### MATERIALS PROVIDED
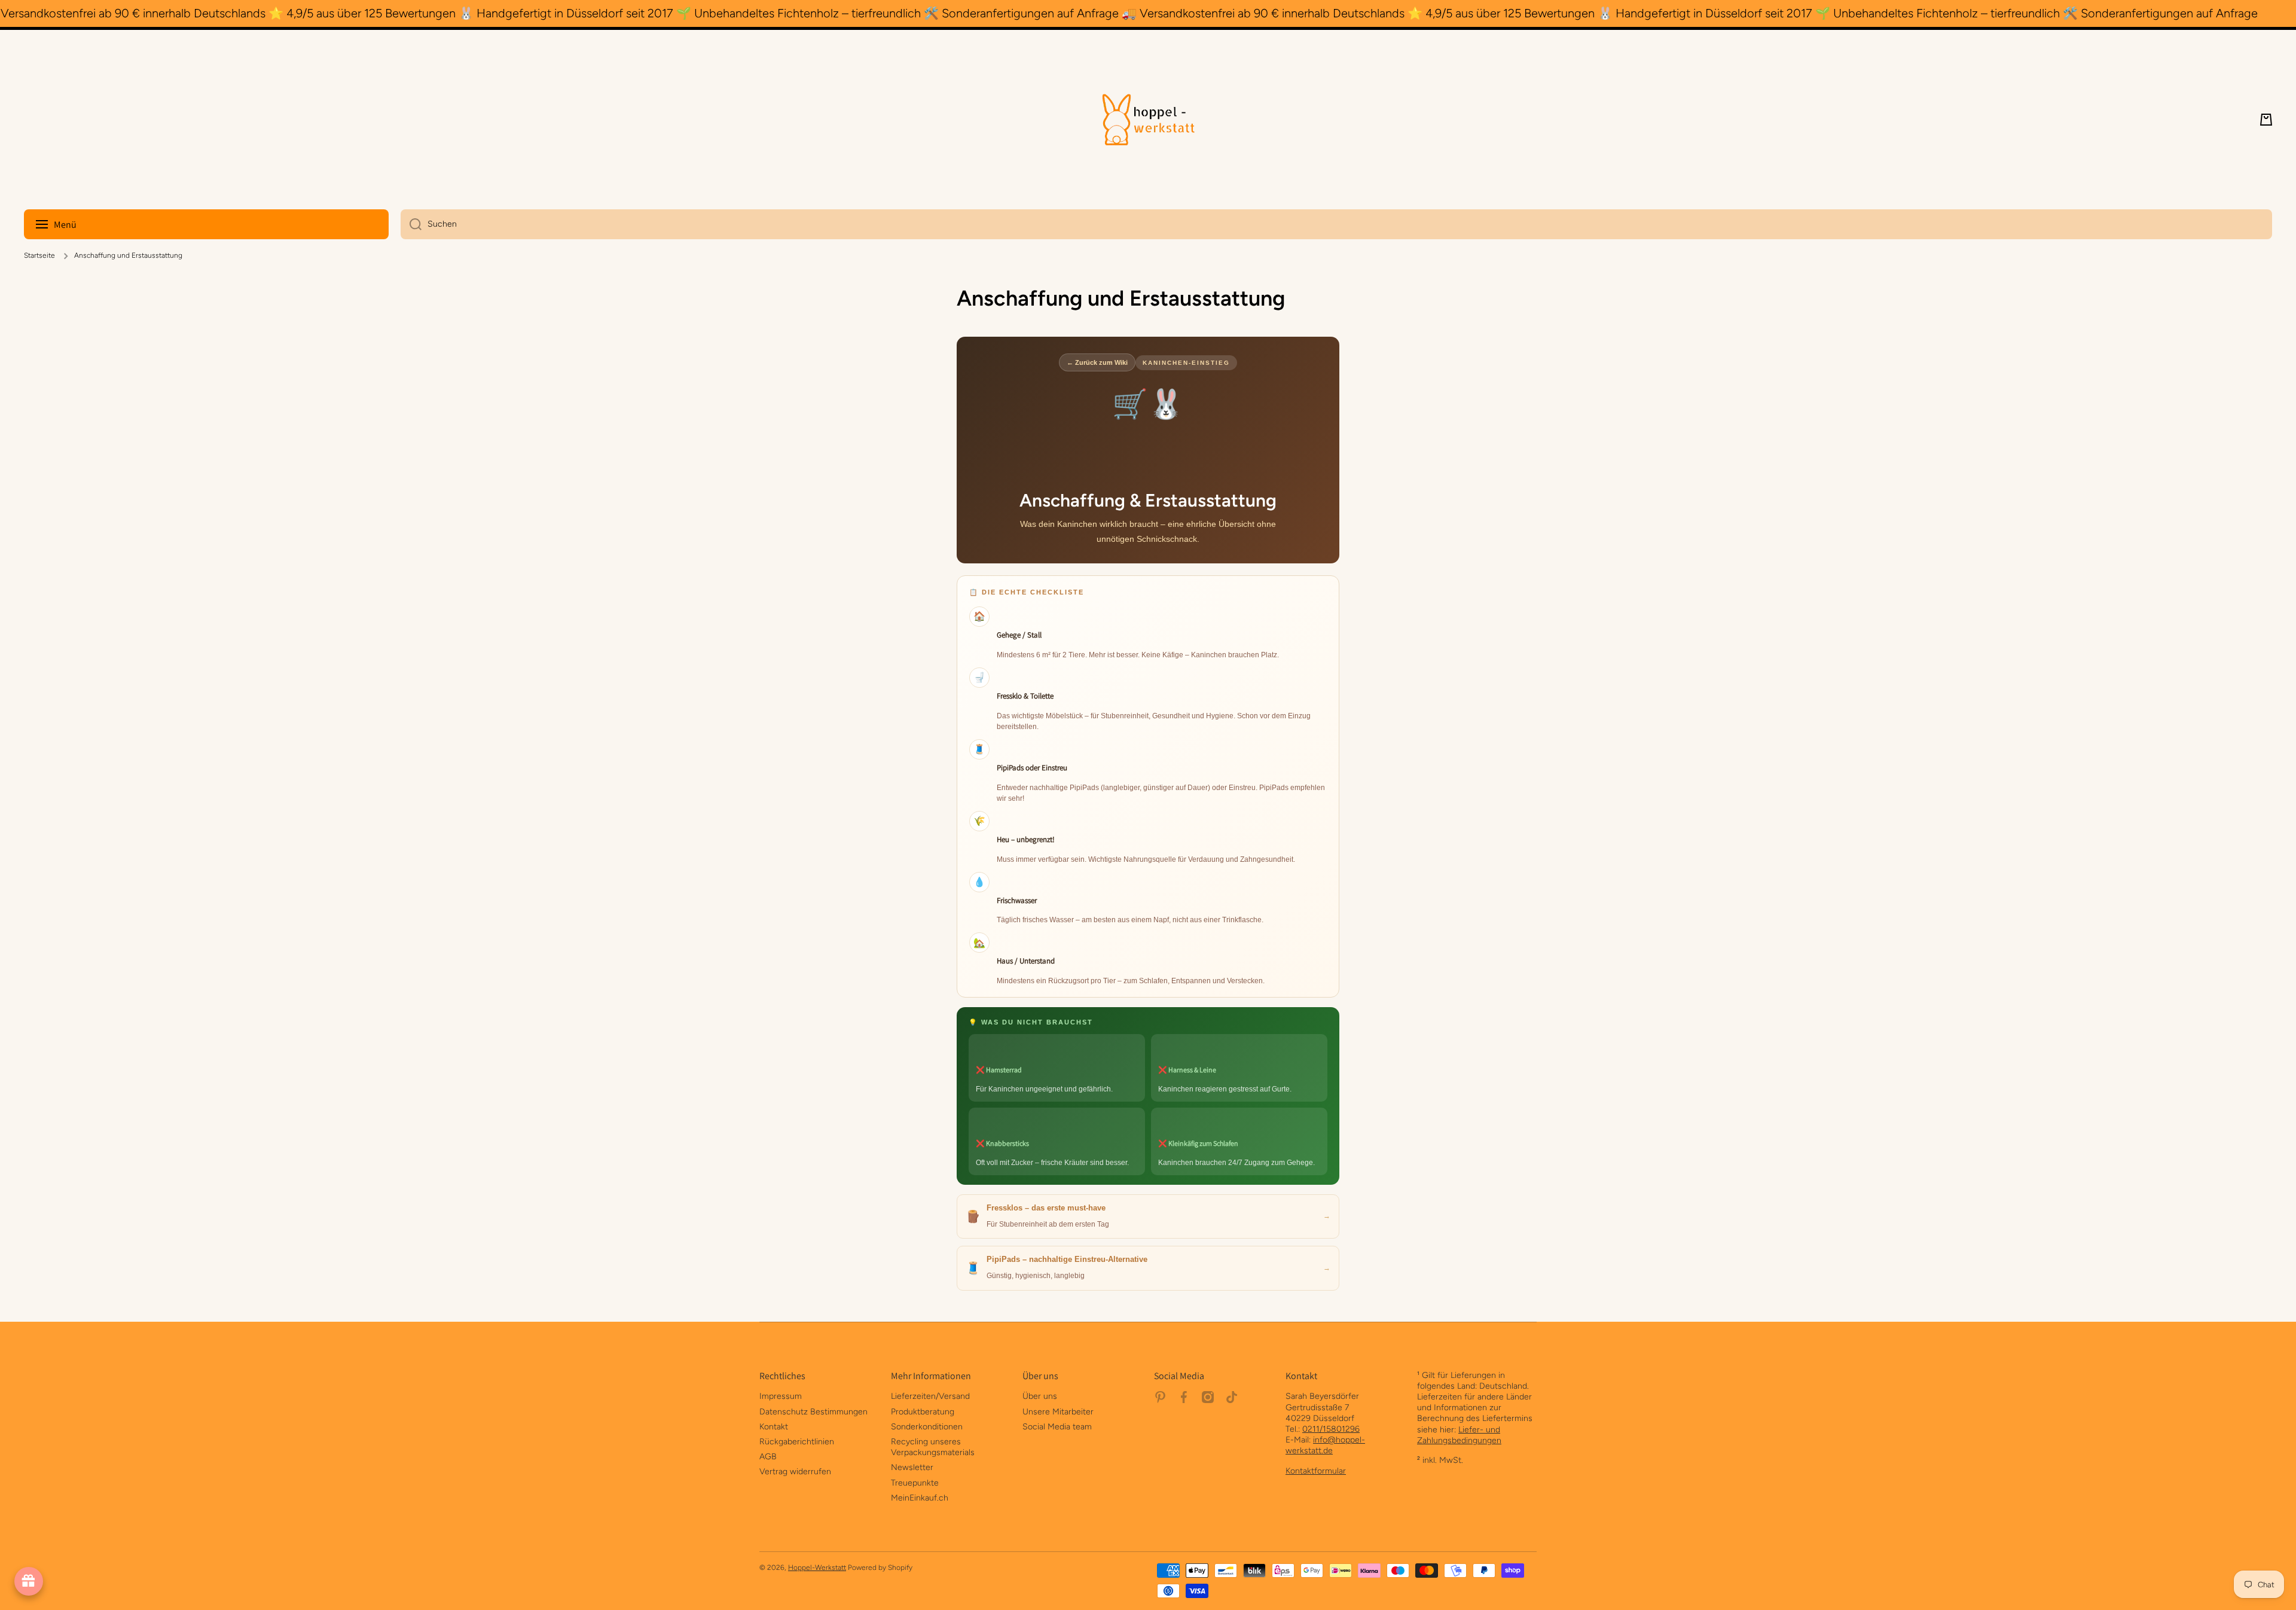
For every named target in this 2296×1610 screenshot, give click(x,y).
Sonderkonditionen (927, 1427)
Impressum (780, 1396)
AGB (768, 1457)
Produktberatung (922, 1412)
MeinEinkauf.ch (919, 1498)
######
### AIM OF THE TASK
Produce a verbatim copy of the lines from the one holding "Sonderkonditionen (927, 1427)" to the final line of the data, and nothing more.

### FINISHED TASK
Sonderkonditionen (927, 1427)
Impressum (780, 1396)
AGB (768, 1457)
Produktberatung (922, 1412)
MeinEinkauf.ch (919, 1498)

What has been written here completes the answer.